Por favor, estaría infinitamente agradecio a quién me lo sepa explicar. Gracias.


----------



## Guest (May 15, 2009)

parecen almohadillas conductoras, debe funcionar por toma a tierra.


----------



## Kolossus (May 15, 2009)

Pero el cristal aisla completamente la almohadilla, no es así?, en que principio físico se basa?


----------



## Guest (May 15, 2009)

Kolossus dijo:
			
		

> Pero el cristal aisla completamente la almohadilla, no es así?, en que principio físico se basa?



No creo que sea muy aislante cuando esta diseñado para transmitir calor, quizas el cristar solo aisle cierta cantidad, los sensores de tacto por toma de tierra requieren resistencias muy altas, del orden de 10MΩ, igual usan el cristal como resistencia. ¿has probado a usarlo sin cristal a ver si funciona?


----------



## fernandob (May 15, 2009)

el lado e la placa es un solo polo, asi que no se basa en conductividad (creo).

no vi la foto de la parte que uno pulsa.
pero dices que hay un cristal en el medio.

calor no creo que transmita por lo mens en esa parte por que ahi esta la placa electronica.

supondremso que esa almohadilla no es presionada, por que dices que hay un cristal.

entonces la unica respuesta posible es:


no tengo idea  ops:

EDIT: 4066 cuadruple bilateral switch.
qu ehagan el eefecto de una antena y capten la masa humana?
siempre ese tipo de esquemas me parecio "sensible a ruido" pero supongo que si se hace asi no debe serlo.

un tema interesante para aplicarlo en circuitos.
aunque no se la respuesta escribo asi que da entre "mis temas " y lo puedo seguir.

saludos


----------



## Kolossus (May 15, 2009)

Gracias por los comentarios, bueno...más indagaciones, la tuve encencida sin cristal y comprobé que presionando con el dedo o con algo puntiagudo (no conductor) también se activaba, eso sí, había que hacer bastante presión.

Más fotos, de la top, bottom y del cristal, pero este no tiene nada de lo común la serigrafía por la parte superior y punto, por debajo está directamente en contacto con la almohadilla. 

Cristal: http://i40.tinypic.com/r7lshk.jpg
Top: http://i41.tinypic.com/esp4hu.jpg
Bottom: http://i44.tinypic.com/2a8gite.jpg



> No creo que sea muy aislante cuando esta diseñado para transmitir calor, quizas el cristar solo aisle cierta cantidad, los sensores de tacto por toma de tierra requieren resistencias muy altas, del orden de 10MΩ, igual usan el cristal como resistencia. ¿has probado a usarlo sin cristal a ver si funciona?
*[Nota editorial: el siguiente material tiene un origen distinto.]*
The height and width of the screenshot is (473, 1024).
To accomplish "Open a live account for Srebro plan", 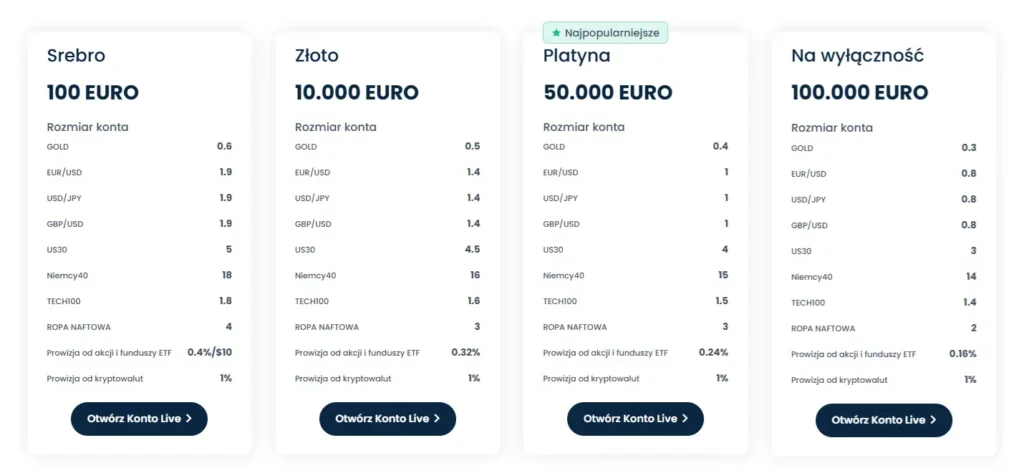I will click(139, 419).
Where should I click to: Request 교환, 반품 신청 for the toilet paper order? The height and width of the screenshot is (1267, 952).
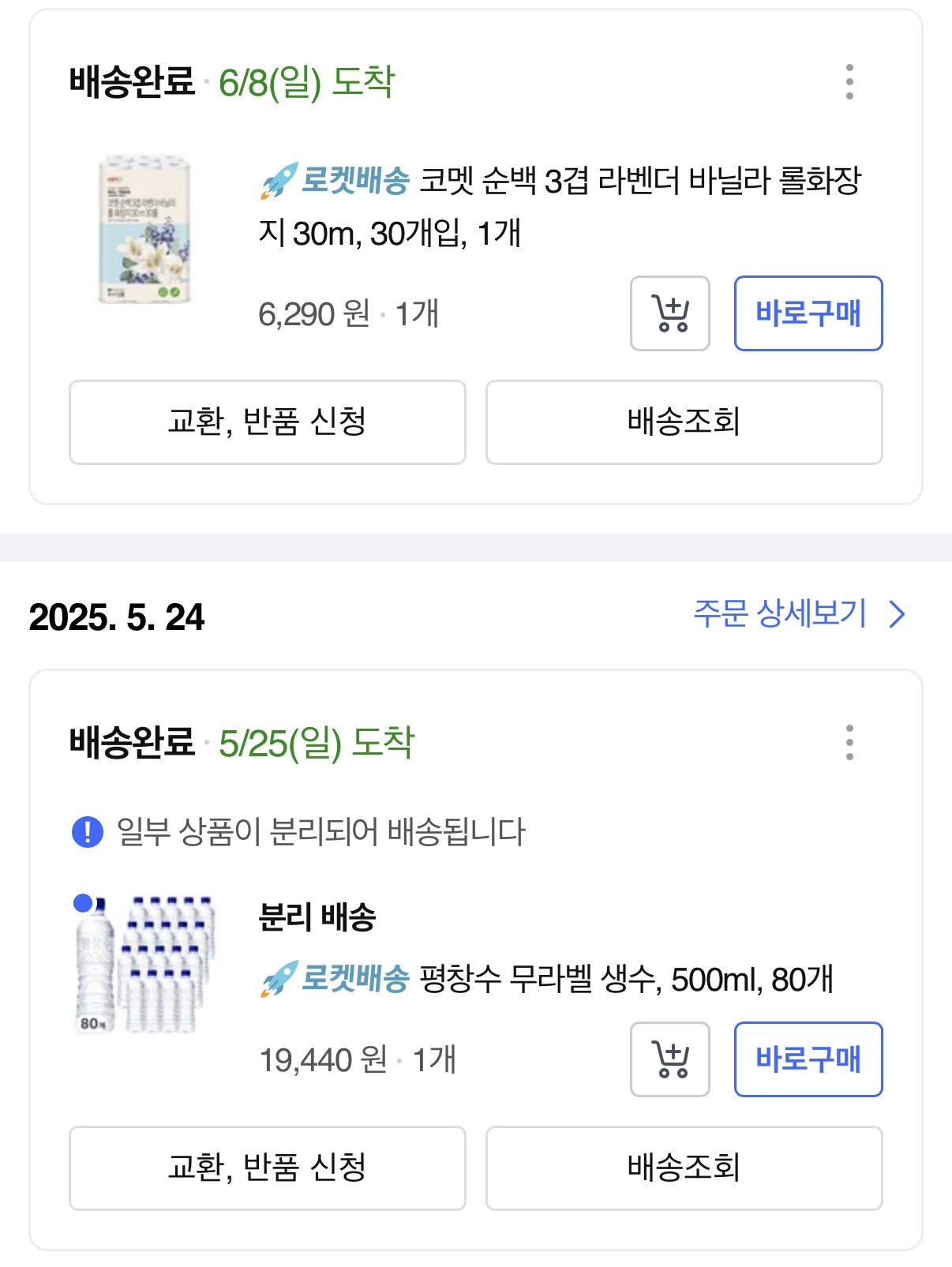268,422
El espesor del cristal es de unos ~5mm, así que supongo que está, muy por encima de los 10Mohm, vamos que el multimetro ni siquiera registra un valor en el límite de la escala.


----------



## Kolossus (May 15, 2009)

Parece ser que sí se trata de efecto capacitivo.

Al ejercer una presión bastante elevada para que se active, estás reduciendo la separación entre las placas conductoras del condensador. Así que una forma de explicarlo es que el coeficiente dieléctrico del cristal sea mayor al de la goma de la almohadilla. Y así es, viendo las constantes dieléctricas de ambos elementos, lo confirma.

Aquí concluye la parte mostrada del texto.